* _Exercise instructions_: Write the next part of the Sunday Soup essay below, starting right after its last sentence.

* _Text shown_:

A pair of Sundays not soon forgotten A t home in Fenwick, after church one Sunday, I started the snazzy coffee maker my daughter Lia and her husband Trent gave me.

A pair of Sundays not soon forgotten

At home in Fenwick, after church one Sunday, I started the snazzy coffee maker my daughter Lia and her husband Trent gave me. While the coffee glugged and dribbled, I went to get the Sunday Soup from the cold back porch.

I was brought up on Sunday Soup. After my California mother, Wilhelmina, had spent years making the American full Sunday dinner of potatoes, roast, gravy, and veg, she moved to Neerlandia, a northern Alberta farming community, where the farmers’ wives all said that the only food they ate for Sunday dinner was the soup and buns they had prepared the day before. This sounded wonderful to mom, but before she could introduce this change to our family, she had to right this change with her conscience.

Well, she thought, the women said that this way they didn’t have to work on Sunday, and could relax with their families. Good. They didn’t seem to mind that the men, who still had to do some chores, didn’t complain about the lean dinner, so she wouldn’t worry about them either, especially since her husband, Harry, the preacher, didn’t like to preach on a full stomach. And, of course, as preacher’s wife, she wouldn’t dream of changing the women’s Godly habit.

Her caring heart positively rejoiced at the thought of all the future Sundays in which the family would eat soup and bread for dinner. A fringe benefit was that not only did all of her five daughters follow in her wonderful footsteps, they also became mean hands at creating soups.

* _Information shown_:
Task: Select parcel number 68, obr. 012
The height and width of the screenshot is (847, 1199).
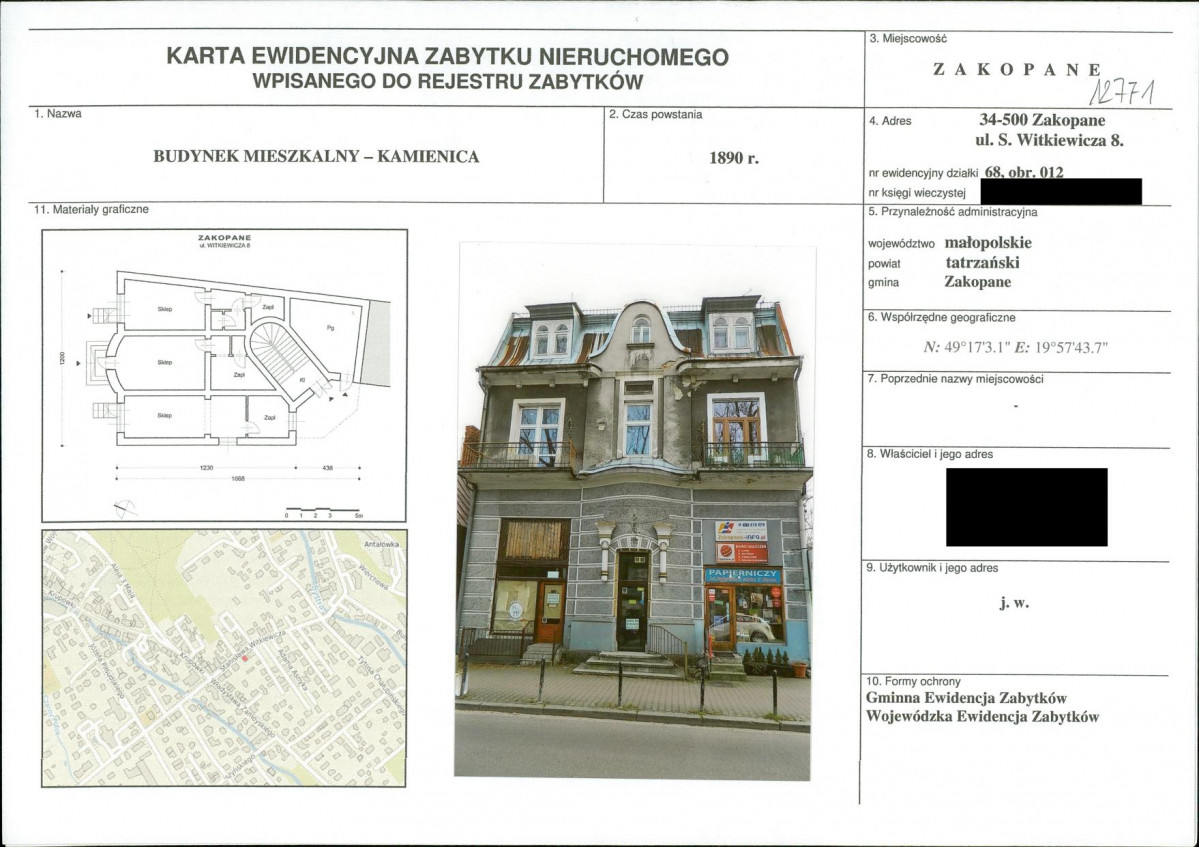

--

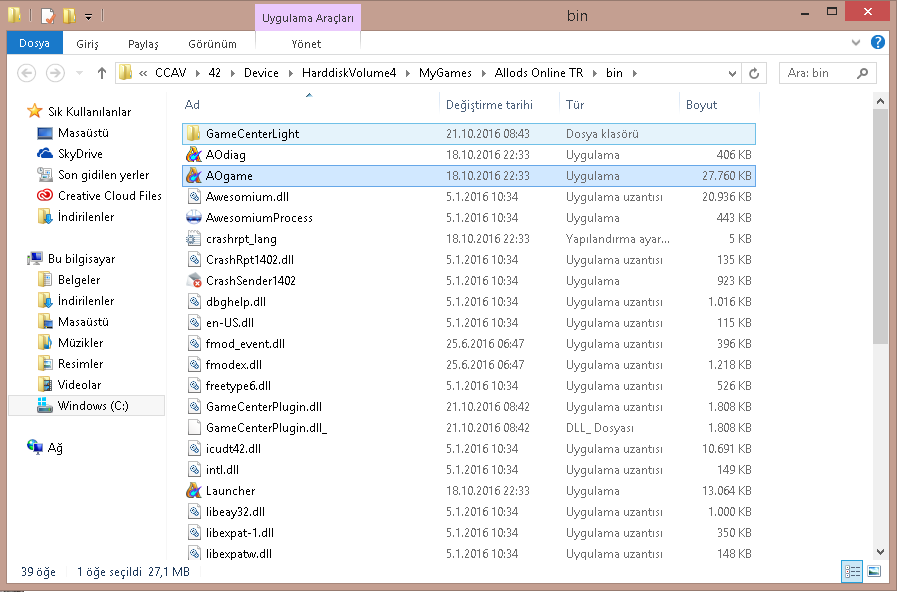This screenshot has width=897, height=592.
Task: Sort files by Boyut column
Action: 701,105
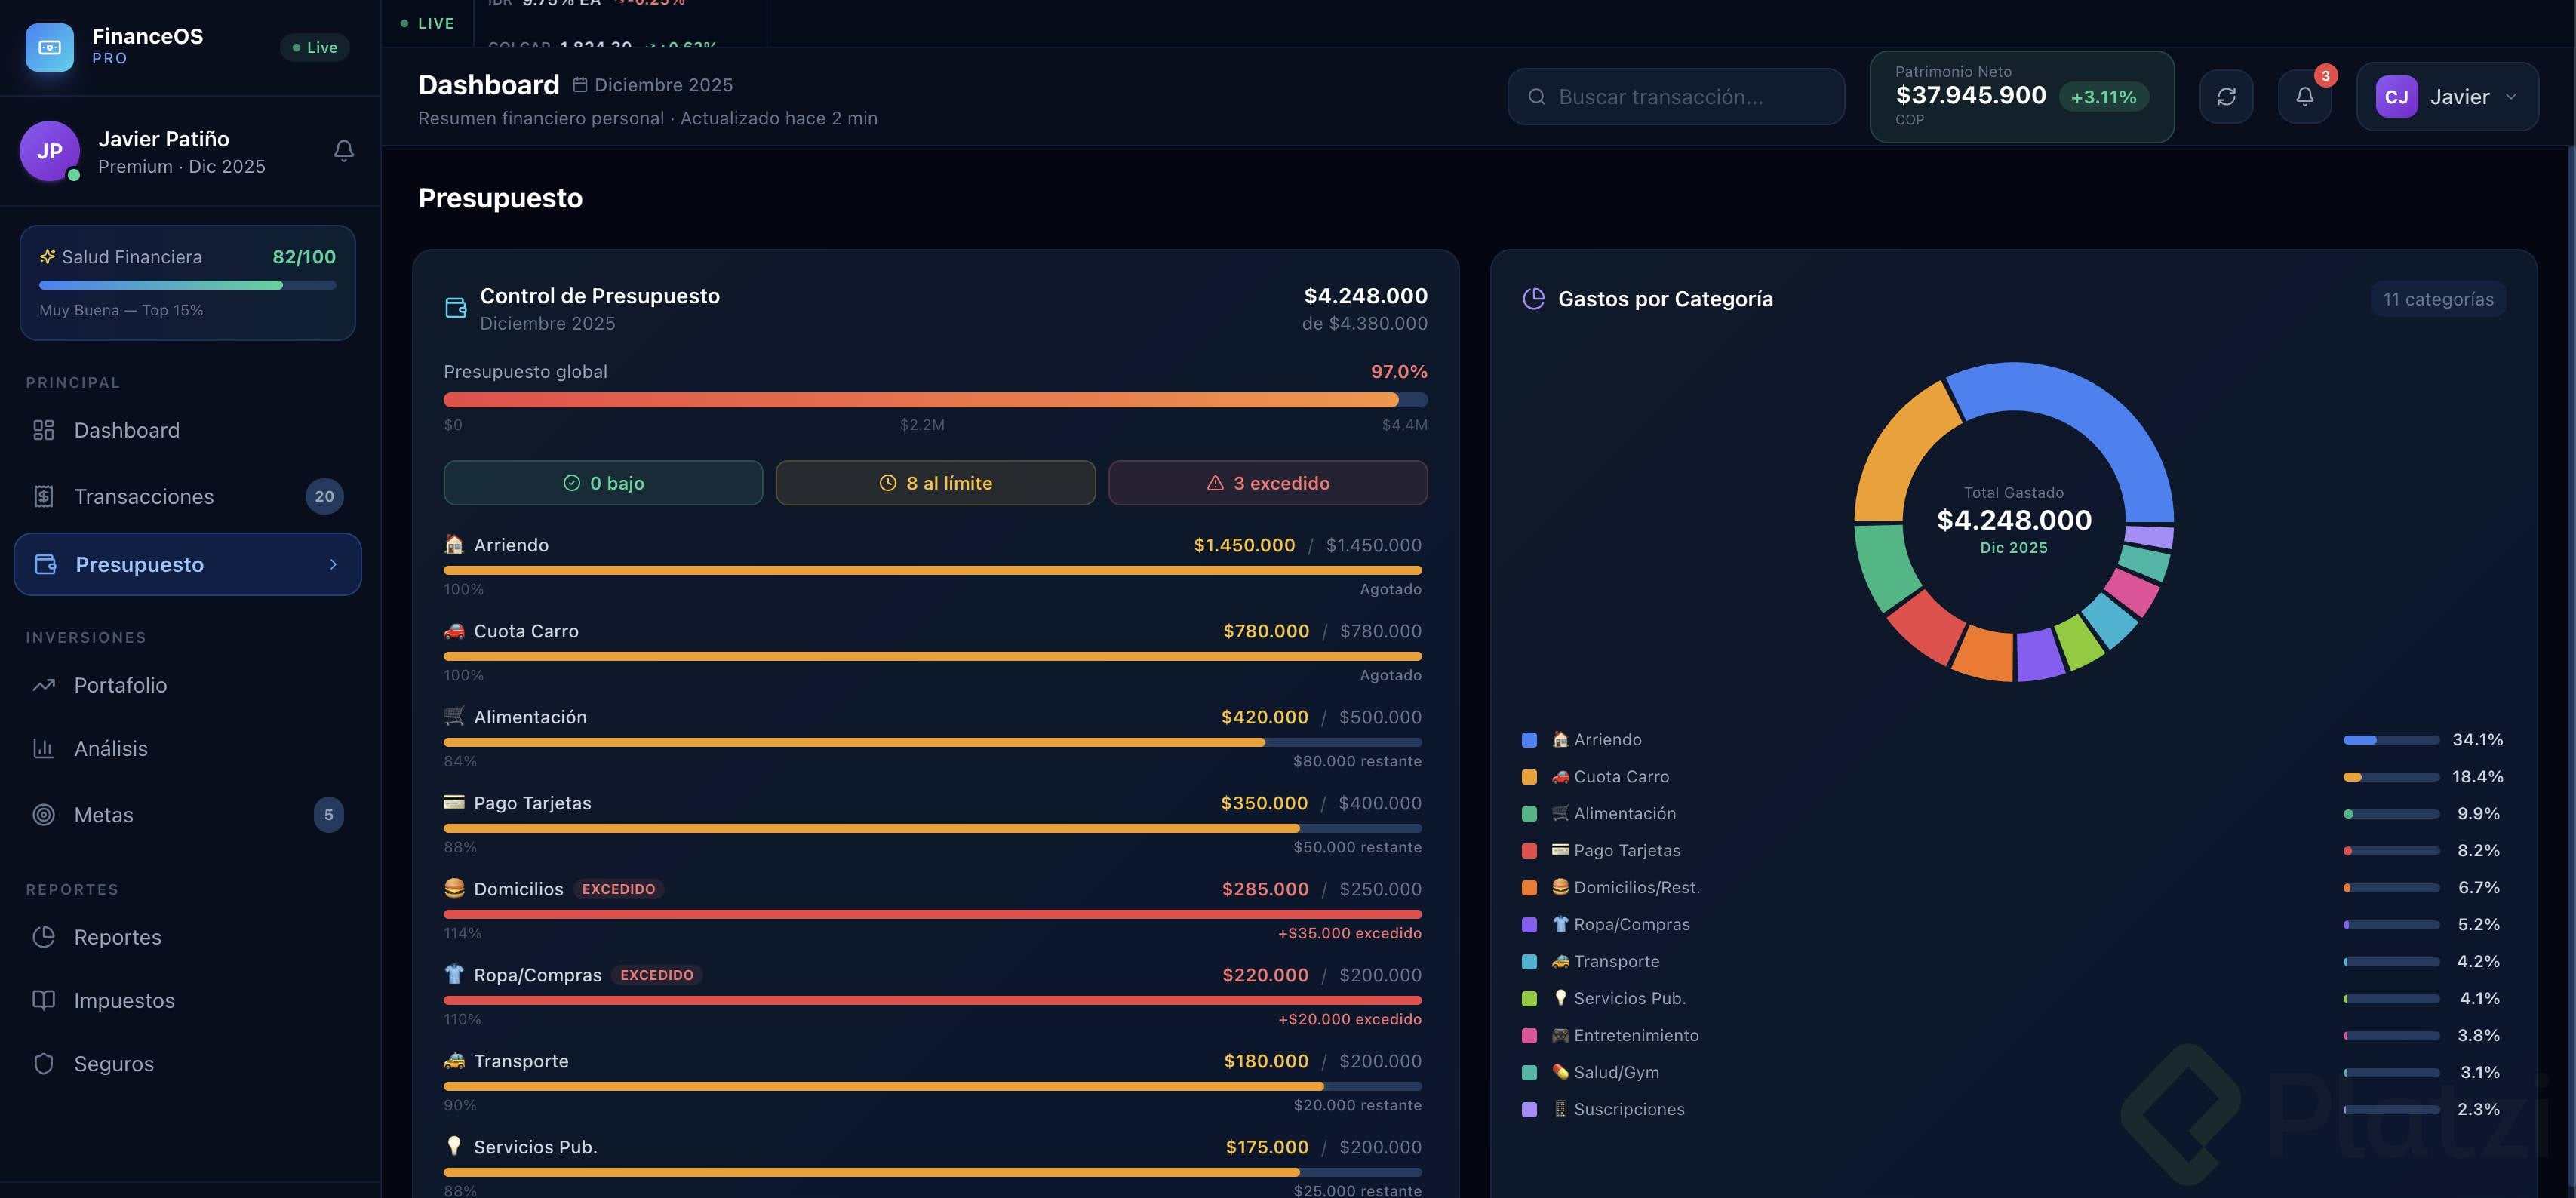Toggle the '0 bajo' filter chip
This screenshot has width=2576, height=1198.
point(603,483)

* _Answer to this exercise_:
So that gourmet soup her second daughter was getting from the back porch was to be our big Sunday dinner, along with some fresh foccacia—the dough, of course, prepared the day before.

The bright orange soup, a lovely, spicy, cream of squash soup, was in a tall Tupperware container—lots of soup, right to the top, to feed our seven children.

Then it happened.

Three feet from the counter, my hands slipped, the soup container fell straight down, whomping with a heavy thud, flat onto the floor. It didn’t even tip.

A second later, laughing hysterically, blinking soupy eyes, I urgently called my husband, John, to the kitchen. Hearing him approach, I said, “Come around and see the front of me. I’m covered, from my hair to my slippers. It’s crazy!”

He didn’t come in. Instead, from the doorway, he said, “Honey, you have to look up. Marjorie, look up. Just look up.” Smearing a sight-hole in my squashy glasses, I did. I was stunned.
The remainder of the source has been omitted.